Researchers need to ensure the theory, diagnostic criteria, assessments, and interventions based on this attachment theory are useable in the Australian health care system. Particular focus should be placed on the lack of clear diagnostic criteria and the paucity of self‐report measures as they affect the usability of these interventions in the Australian health care sector. Attachment theory faces many challenges and opportunities in terms of its theoretical conceptualisation, links to psychopathology and diagnosis, clinical assessment, and broadening the evidence base of the interventions.

Challenges and opportunities for the theory

There are a number of areas within attachment theory which with further research could be strengthened and clarified. Cassidy et al. (Citation2013) discussed a number of areas that need more research, including the need for a better understanding of IWMs in infancy, as she stated there is almost no research evidence in this area. The physiological components of attachment and threat also need further investigation particularly in terms of the biological stress response when attachment is threatened. Further areas of enquiry could also focus on the link between psychopathology and attachment with additional integration of the advances in neuroscience.

As discussed previously, research has examined attachment‐based interventions in the Australian Aboriginal context. The Australian Institute of Family Studies (AIFS, Citation2016) cautions that when applying the theory to Aboriginal and Torres Strait Islander children and families there is a need to look beyond the dyad to multiple attachment relationships and in particular to consider the extended family and kinship networks.

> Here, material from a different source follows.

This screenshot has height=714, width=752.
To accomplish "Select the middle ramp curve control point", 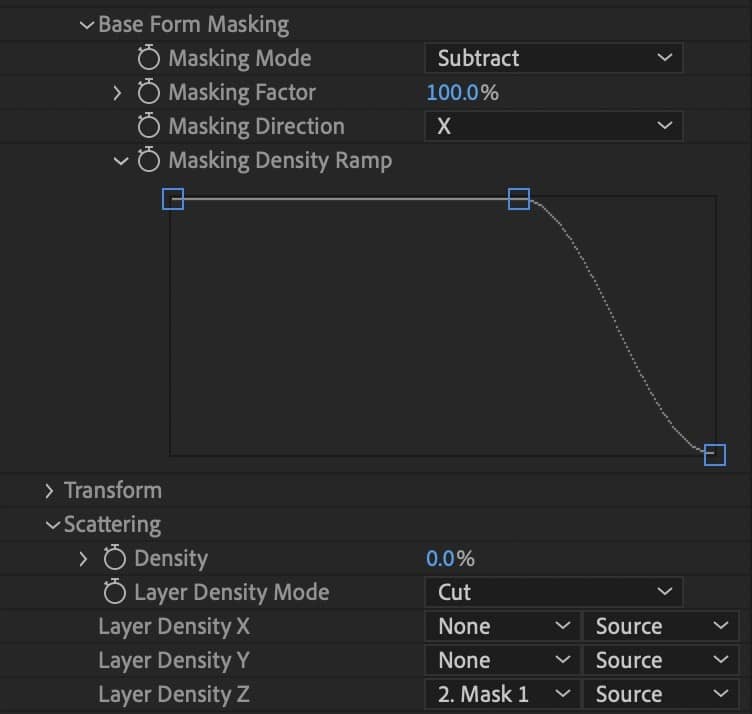I will pos(518,199).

The AIFS document was written in the context of out of home care placements however this should also be considered during assessment and intervention. Ryan's (Citation2011) linkage of the Aboriginal concept of kanyininpa, or holding, to attachment and her understanding of a wider view of attachment within Aboriginal culture which included land, extended family, and spirituality begins to explore these ideas. Further exploration is also needed of Yeo's (Citation2003) ideas that aspects of attachment may be interpreted differently in Aboriginal culture and that the historical, cultural and spiritual contexts need to be included when assessing attachment. Attachment theory was developed using cross cultural populations, however continued refinement to include and extend any Aboriginal knowledge would serve to further strengthen its theoretical basis.

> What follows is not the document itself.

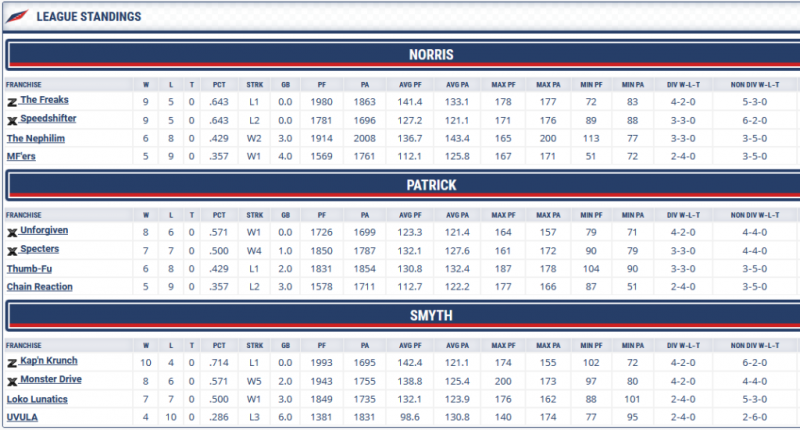Click the z icon beside Kap'n Krunch

[x=12, y=362]

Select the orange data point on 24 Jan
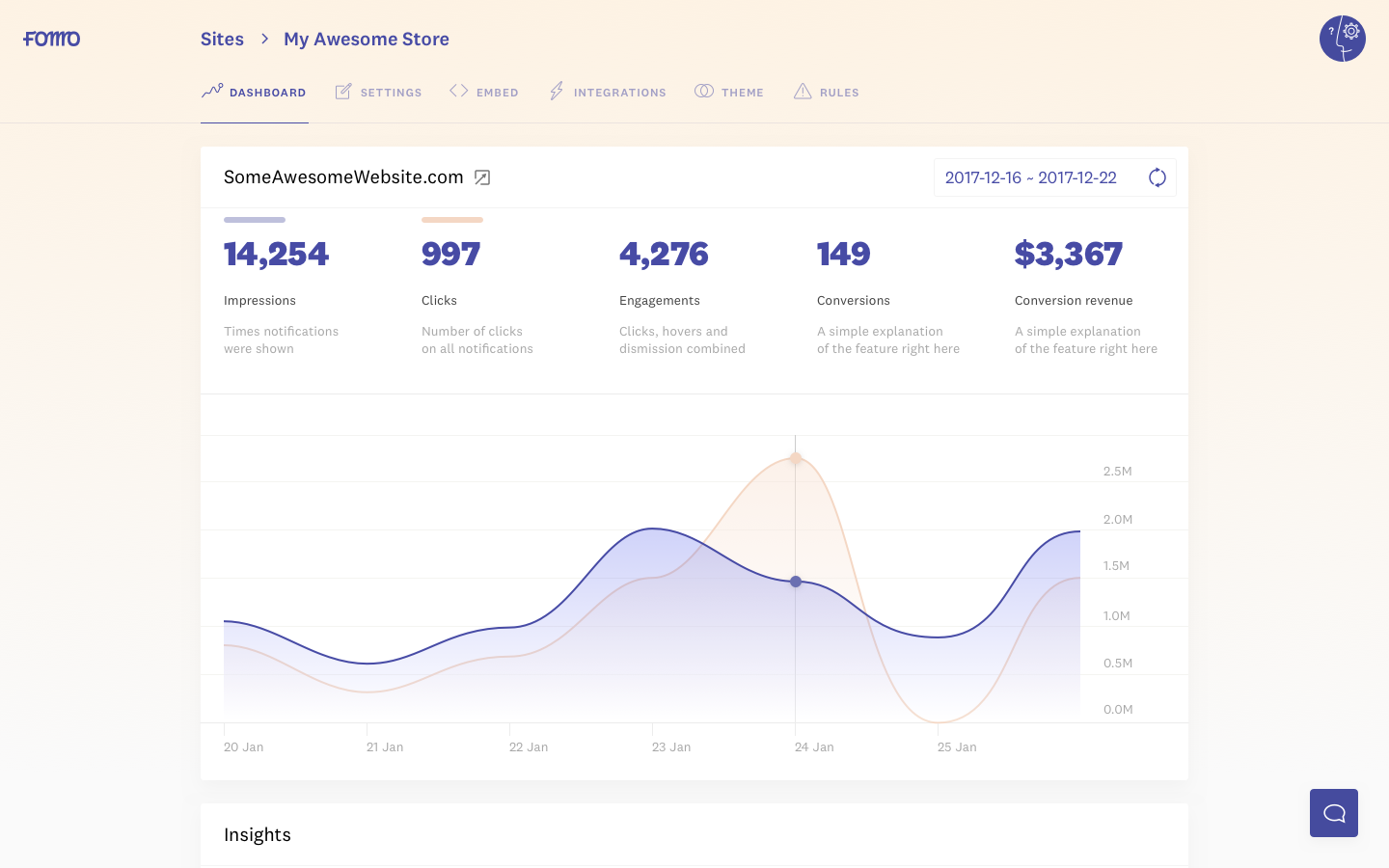click(795, 458)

Another important consideration is that there are recent movements such as Attachment Parenting International and Dr Sears (Citation2001) who wrote The Attachment Parenting Book. These sources discussed attachment parenting as including home birth, breastfeeding, and co‐sleeping (Divecha, Citation2017). These practices may be beneficial to children and parents; however, the research base linking these practices to the development of a secure attachment is insufficient (Divecha, Citation2017). Attachment therapy, which is also termed coercive restraint therapy, involves physically intrusive techniques with the aim of increasing emotional attachment (Mercer, Citation2005). Mercer (Citation2005) reported that these dangerous coercive restraint techniques have been linked to child deaths and poor growth outcomes. In popular culture such as blogs and self‐help books the terms attachment parenting, attachment therapy, and attachment theory are often used interchangeably. Researchers and clinicians who use attachment theory need to be careful to explain the differences between these concepts as they may be confused in public perception.

Challenges and opportunities for links to psychopathology and diagnostic criteria

Attachment has been shown to predict outcomes in adolescence and adulthood (Sroufe, Coffino, & Carlson, Citation2010). There have been difficulties translating these findings into useable clinical concepts. First, there are a lack of clear links to diagnostic categories. Zeanah and Boris (Citation2000) made a convincing argument for the inclusion of further diagnostic criteria based on the findings from attachment research. DeKlyen and Greenberg (Citation2016) reported that these criteria were not included in the Diagnostic and Statistical Manual of Mental Disorders (American Psychiatric Association, Citation2013) or the International Classification of Diseases (ICD‐10, World Health Organization, Citation2007). The more extreme forms of attachment disorders such as RAD were kept in the classification manuals despite them being uncommon in clinical populations due to the extreme nature of the caregiving environment required. There is an opportunity for further research looking at symptomology and classification of dysfunctional attachment patterns and whether these could be added to the current diagnostic criteria, overlap with other disorders already listed in the diagnostic criteria, or if a new relationally based diagnostic system is required. Indeed Lyons‐Ruth and Jacobvitz (Citation2016) propose that the development and clinical applications of these criteria should be a priority.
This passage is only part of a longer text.